[Records of where to find words and elements]

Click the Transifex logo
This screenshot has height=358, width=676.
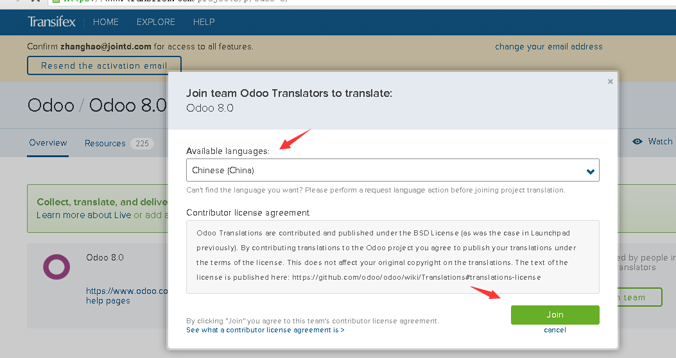tap(51, 22)
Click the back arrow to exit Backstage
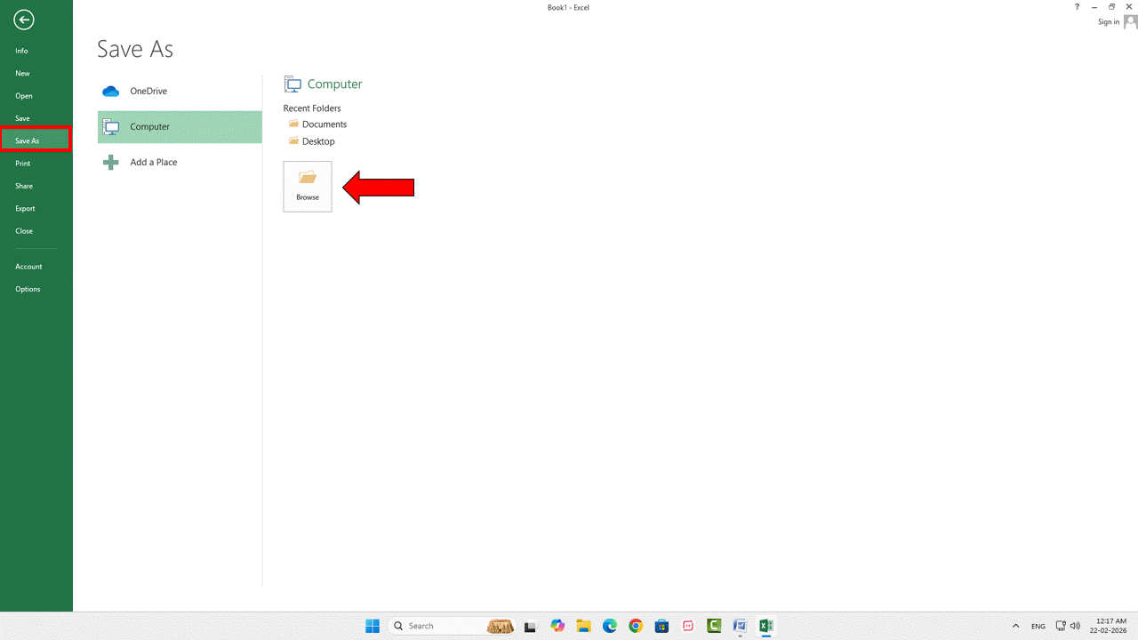This screenshot has width=1138, height=640. click(24, 20)
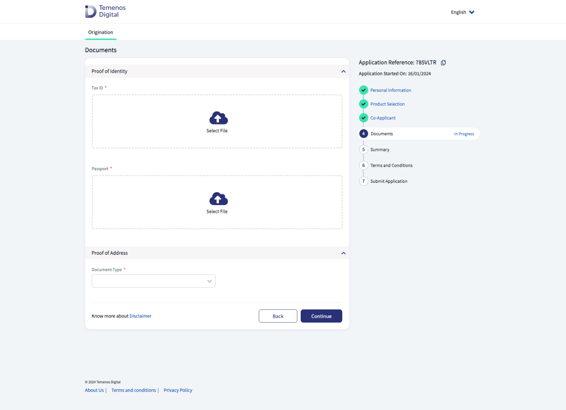The image size is (566, 410).
Task: Click the Product Selection checkmark icon
Action: pyautogui.click(x=364, y=104)
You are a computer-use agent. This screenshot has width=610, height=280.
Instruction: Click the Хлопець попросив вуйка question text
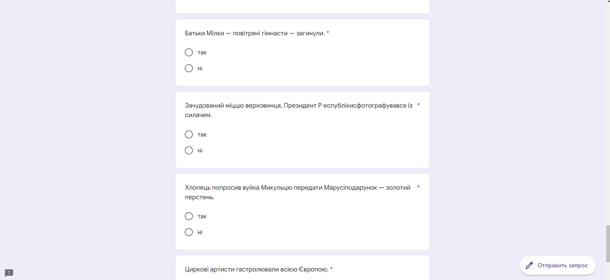pyautogui.click(x=298, y=192)
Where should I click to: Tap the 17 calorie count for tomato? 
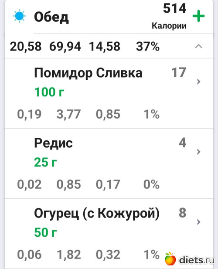coord(179,72)
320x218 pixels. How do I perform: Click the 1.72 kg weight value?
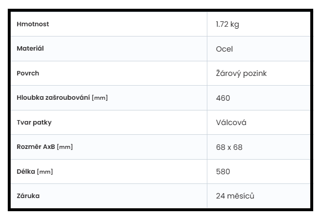tap(227, 24)
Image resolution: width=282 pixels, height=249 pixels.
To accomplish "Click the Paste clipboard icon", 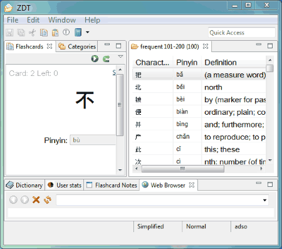I will pyautogui.click(x=55, y=33).
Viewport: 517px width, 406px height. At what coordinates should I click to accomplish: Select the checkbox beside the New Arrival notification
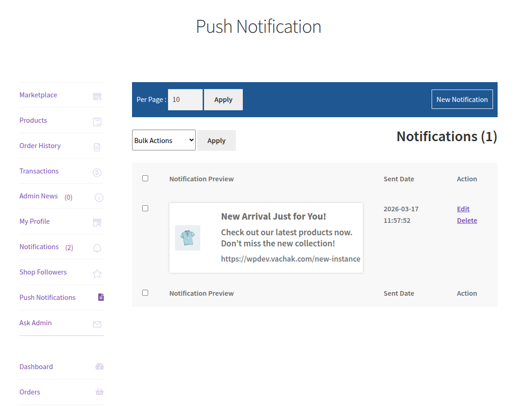(145, 208)
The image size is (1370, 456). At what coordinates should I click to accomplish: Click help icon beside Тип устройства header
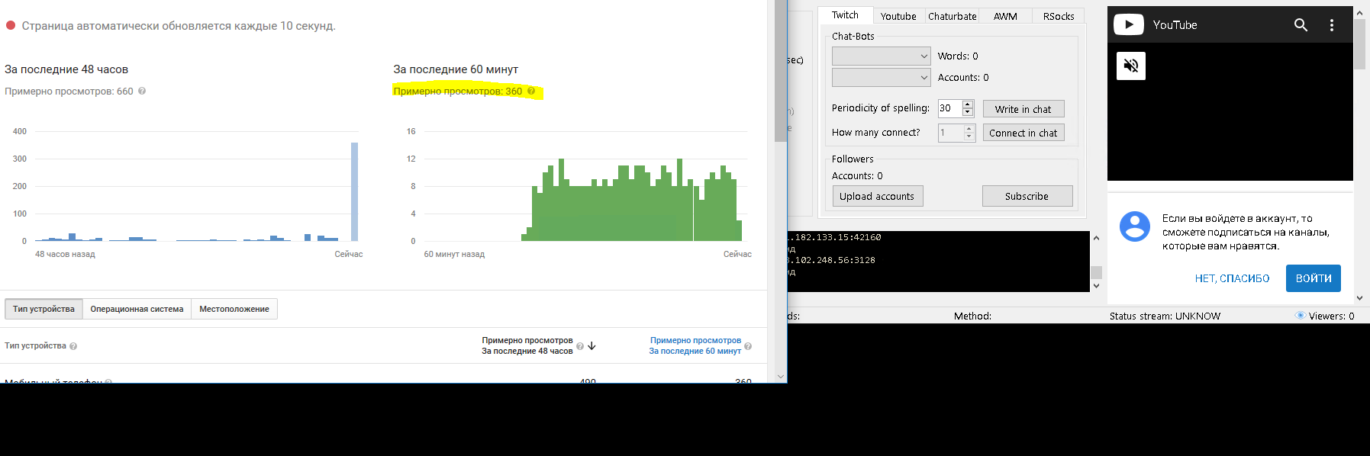tap(73, 346)
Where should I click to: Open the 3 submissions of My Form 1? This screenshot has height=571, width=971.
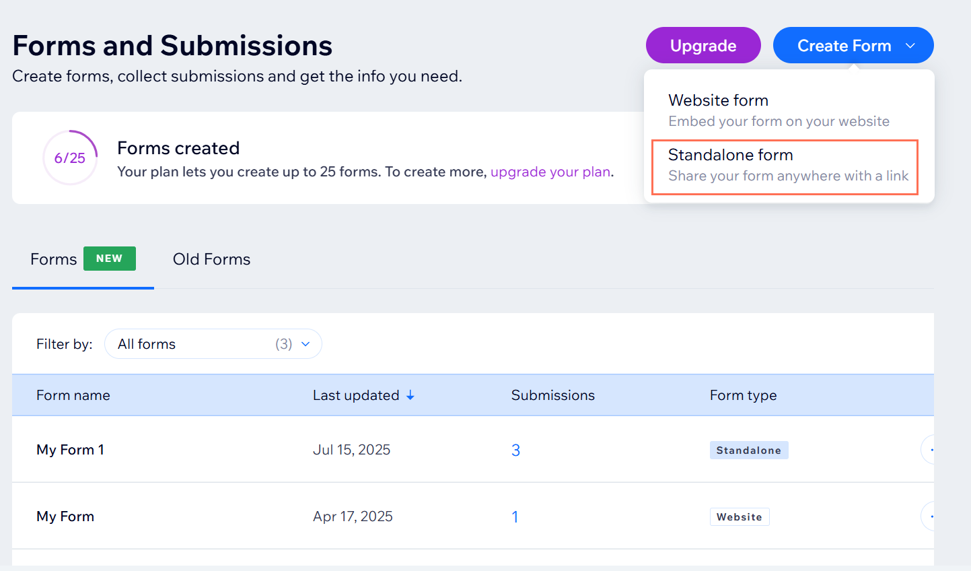[x=515, y=450]
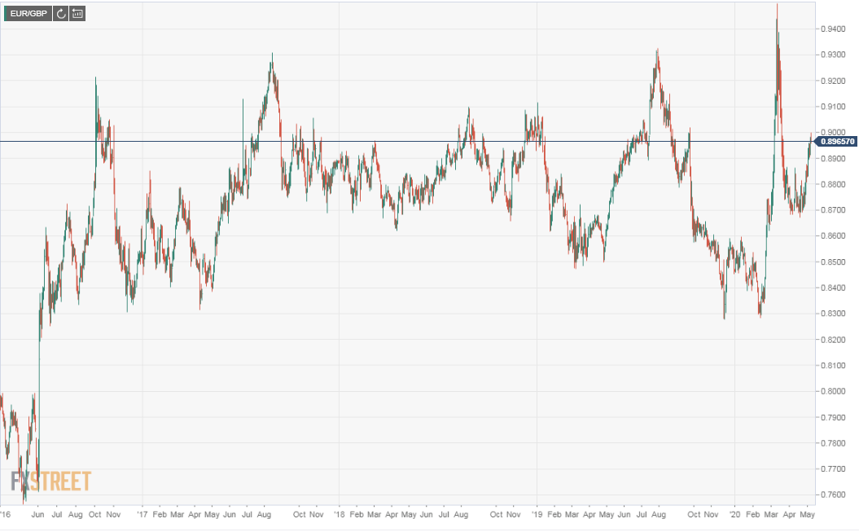Viewport: 859px width, 532px height.
Task: Select the 0.896570 current price label
Action: pyautogui.click(x=836, y=142)

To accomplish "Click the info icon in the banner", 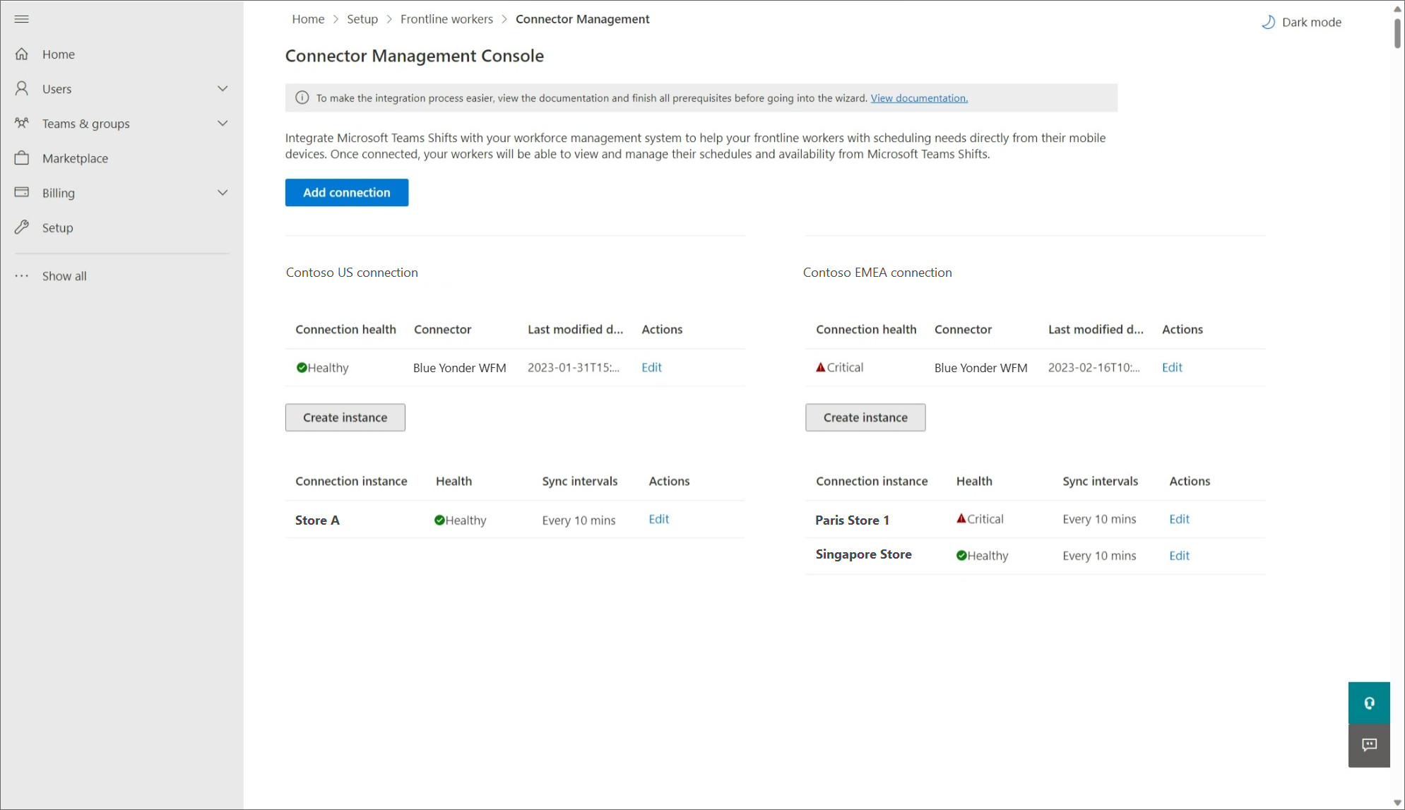I will pos(302,98).
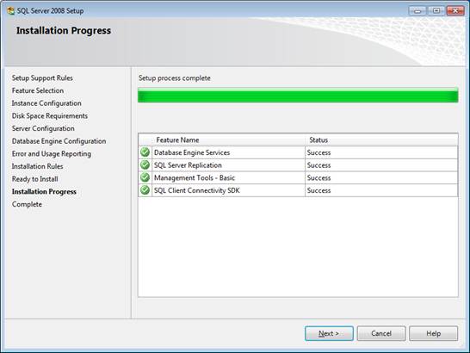The image size is (470, 353).
Task: Cancel the setup wizard
Action: click(x=381, y=333)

Work required -
Copy out every line above that contains the word "pixels".

Solution to this exercise -
320x218 pixels. How do I perform: Click the 1.72 kg weight value?
Image resolution: width=282 pixels, height=249 pixels.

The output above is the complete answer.